[Dataset rows]
○ ○ ○ ○
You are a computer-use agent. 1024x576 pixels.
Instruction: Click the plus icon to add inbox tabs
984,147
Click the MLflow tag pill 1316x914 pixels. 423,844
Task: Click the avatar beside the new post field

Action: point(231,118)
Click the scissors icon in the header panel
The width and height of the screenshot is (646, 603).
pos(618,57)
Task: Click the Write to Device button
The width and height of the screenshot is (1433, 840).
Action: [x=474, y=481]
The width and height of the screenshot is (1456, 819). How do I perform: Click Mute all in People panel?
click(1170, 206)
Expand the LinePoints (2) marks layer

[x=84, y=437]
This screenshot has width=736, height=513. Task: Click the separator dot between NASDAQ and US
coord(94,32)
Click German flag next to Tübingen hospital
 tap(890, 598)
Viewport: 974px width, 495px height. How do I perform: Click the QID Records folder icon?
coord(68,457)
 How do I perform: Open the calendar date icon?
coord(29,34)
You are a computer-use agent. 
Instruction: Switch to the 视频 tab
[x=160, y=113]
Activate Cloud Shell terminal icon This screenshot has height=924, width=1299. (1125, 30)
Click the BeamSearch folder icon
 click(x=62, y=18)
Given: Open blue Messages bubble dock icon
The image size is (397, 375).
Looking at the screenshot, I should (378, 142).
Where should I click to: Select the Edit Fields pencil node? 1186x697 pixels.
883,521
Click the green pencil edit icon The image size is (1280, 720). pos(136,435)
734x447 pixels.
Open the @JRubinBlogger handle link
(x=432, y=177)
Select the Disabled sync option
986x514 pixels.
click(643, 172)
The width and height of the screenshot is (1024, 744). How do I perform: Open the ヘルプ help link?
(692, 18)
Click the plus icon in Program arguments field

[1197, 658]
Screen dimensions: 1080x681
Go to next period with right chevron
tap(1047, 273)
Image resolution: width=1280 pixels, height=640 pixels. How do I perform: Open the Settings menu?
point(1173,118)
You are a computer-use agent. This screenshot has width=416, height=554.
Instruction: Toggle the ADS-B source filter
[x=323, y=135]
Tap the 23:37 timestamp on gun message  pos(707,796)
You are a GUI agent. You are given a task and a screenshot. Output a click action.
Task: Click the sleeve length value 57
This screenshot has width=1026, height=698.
○ ○ ○ ○
§ **SET EXERCISE**
Please list every line of the items above that contains the string "panel", treating uppercase and lowercase as different.

§ **COMPLETE OUTPUT**
Click the scissors icon in the header panel
The width and height of the screenshot is (1456, 819). How do I perform: Click Mute all in People panel?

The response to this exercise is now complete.